The process is “so fun for us,” Flax said. “Eric and I started working together 12 years ago.”

The three groups’ common link comes through choreographer Della Davidson, with whom they all worked or collaborated at some point in her efforts to merge dance and theater, he said.

A faculty member at the University of California-Davis, she died in 2012.

They stayed in touch and are coming back together with the help of two consecutive grants from the Network of Ensemble Theaters to produce “Blessed Unrest.”

“It’s a great exploration. There are 13 performers onstage,” Flax said, including Grottesco members Apollo Garcia, Danielle Reddick and Tara Khozein, all of whom also worked with Kupers in “The Moment of YES!” which had several performances earlier this year.

The subtitle of the new production is “a Showcase of Works-in-Progress,” so don’t expect a polished, finished work.

Eric Kupers performs with his Bandelion dance ensemble, based in Oakland. (Courtesy of Hans Holtan)

Eric Kupers performs with his Bandelion dance ensemble, based in Oakland. (Courtesy of Hans Holtan)

As a matter of fact, Flax said, the whole point is the journey. Audience members will be asked for feedback afterwards, Kupers added.
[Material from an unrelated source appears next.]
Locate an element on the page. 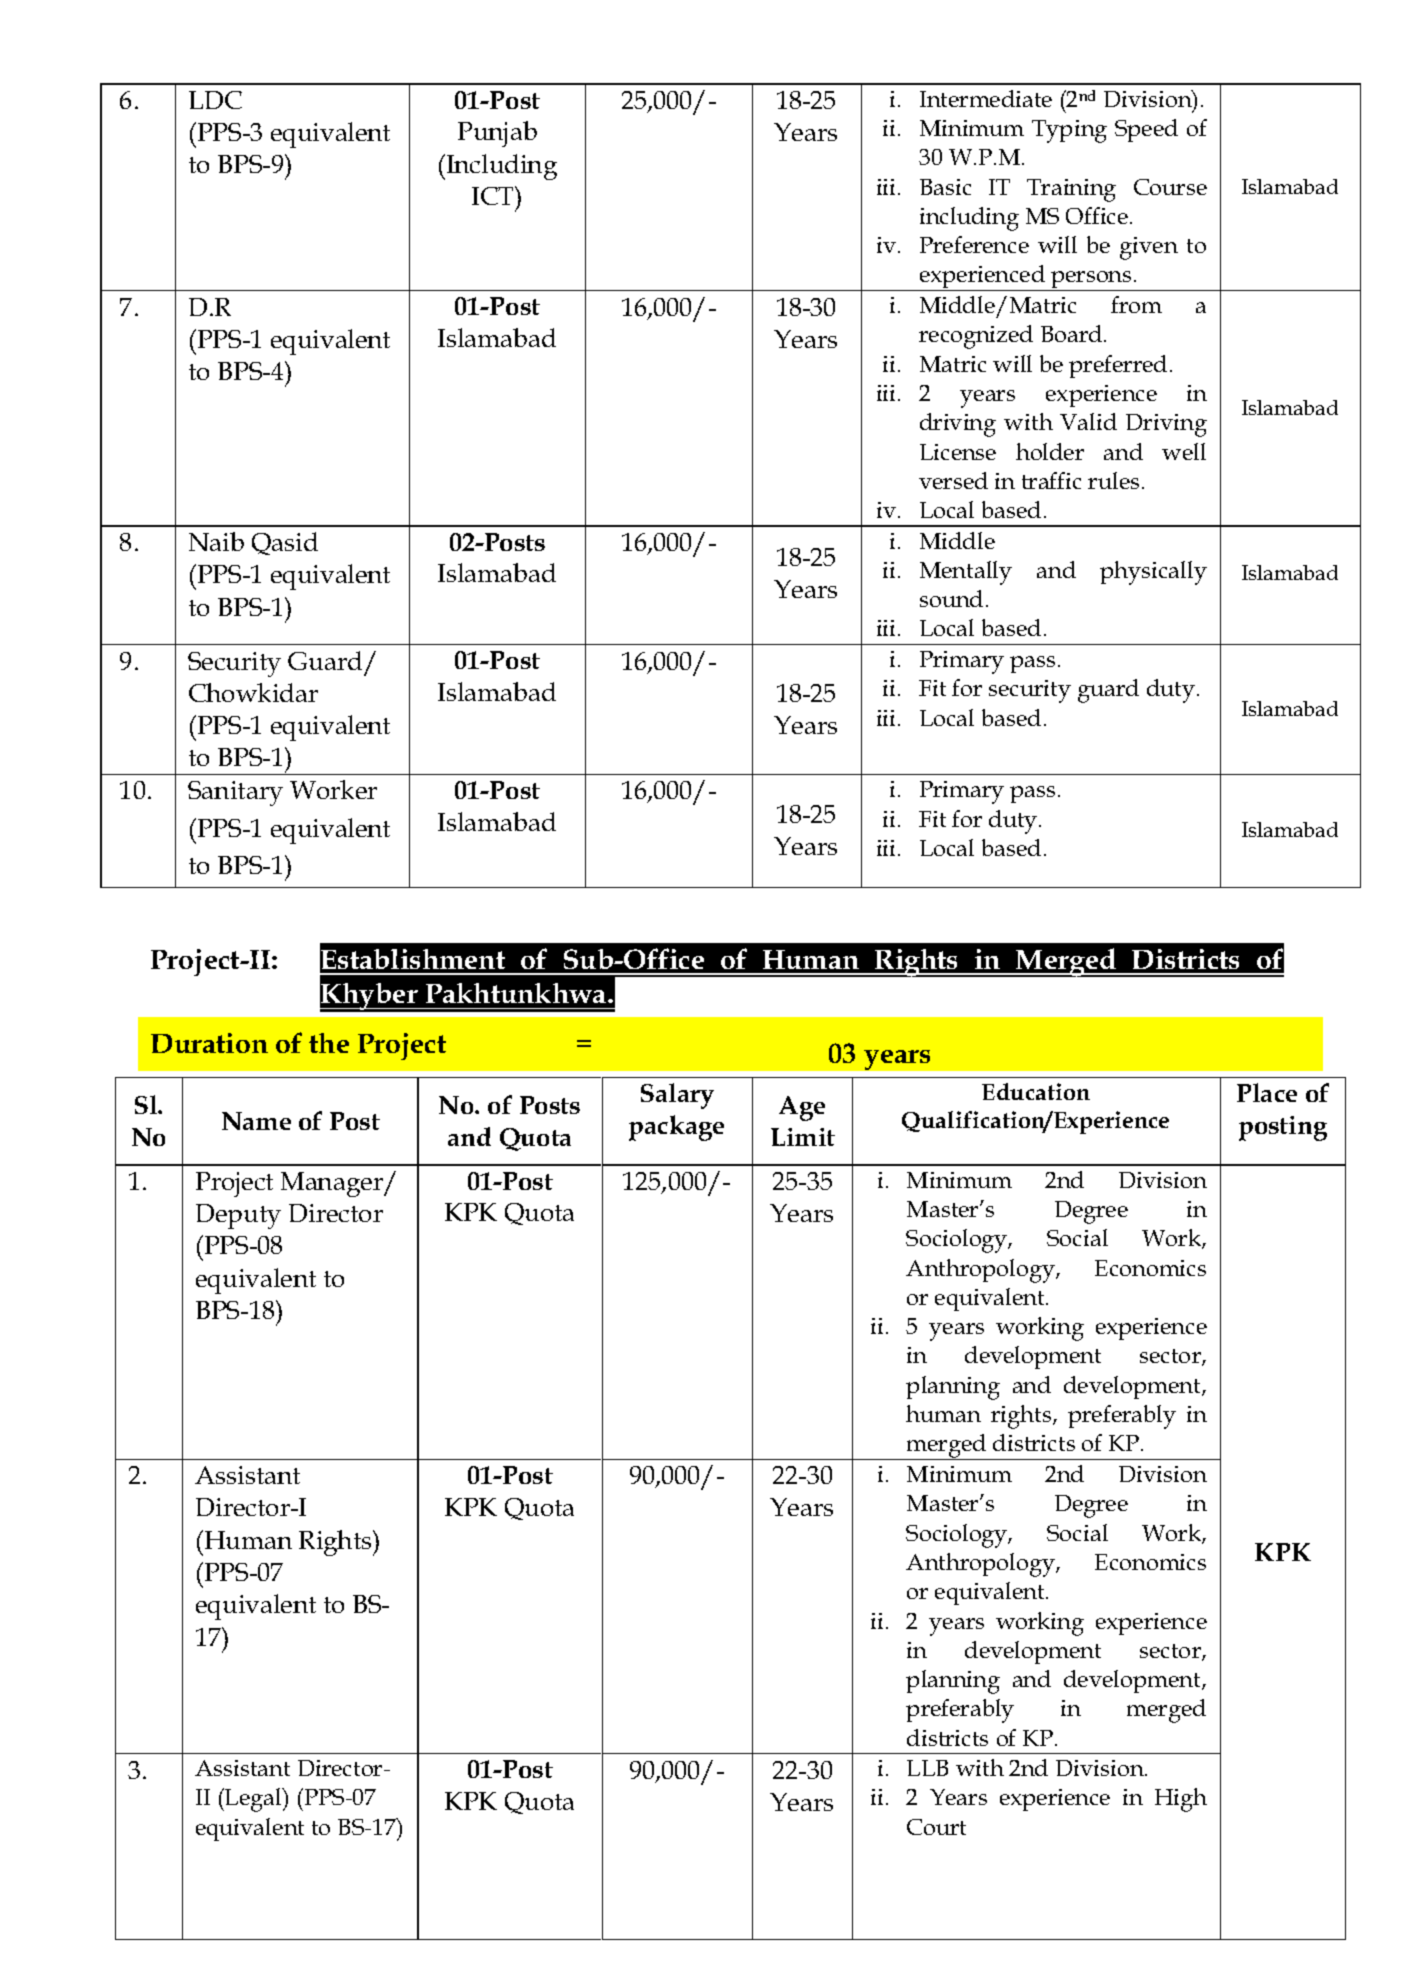  Basic is located at coordinates (945, 187).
The title of the piece comes from a quote from modern dance pioneer Martha Graham: “No artist is ever pleased. There is no satisfaction whatever at any time. There is only a queer divine dissatisfaction; a blessed unrest that keeps us marching and makes us more alive than the others.”

The title is apt for the groups’ joint exploration.

“She was saying that about dancers,” Kupers said, “but it’s all people. We don’t have any certainty in our lives … . We don’t have the answers.”


A recent encounter with a friend who was passing through town and asked John Flax if they could get together is turning into a treat for the whole community.

Flax said he knew Ronlin Foreman from their time with the Lecoq conservatory in Paris during the 1980s.

When Foreman, who gained renown as a clown, said he was coming through Santa Fe while touring with “Pigeon Show: A Play of Fools,” Flax said colleague Kent Kirkpatrick suggested, “Why not present him while he’s here?”

“We don’t have the budget to do it, but we’re doing it anyway,” Flax said of the single performance that will be staged 7:30 p.m. Tuesday in the intimate space of Teatro Paraguas, 3205 Calle Marie.

When Foreman was hired 13 years ago at Dell’Arte International School of Physical Theatre in California, for which he was director from 2011-15, he stopped performing, Flax said. But now he’s returned to the stage with what he’s calling his walkabout.

“He’s an amazing performer,” Flax said. “Recently, he decided to do an exploration of the relevance of theater … . He’s going around the world and exploring the question deeply: Is there a reason to do this anymore?

“It’s deeply personal. It’s hysterical. It will make you weep … . Come to be moved, because you will be moved.”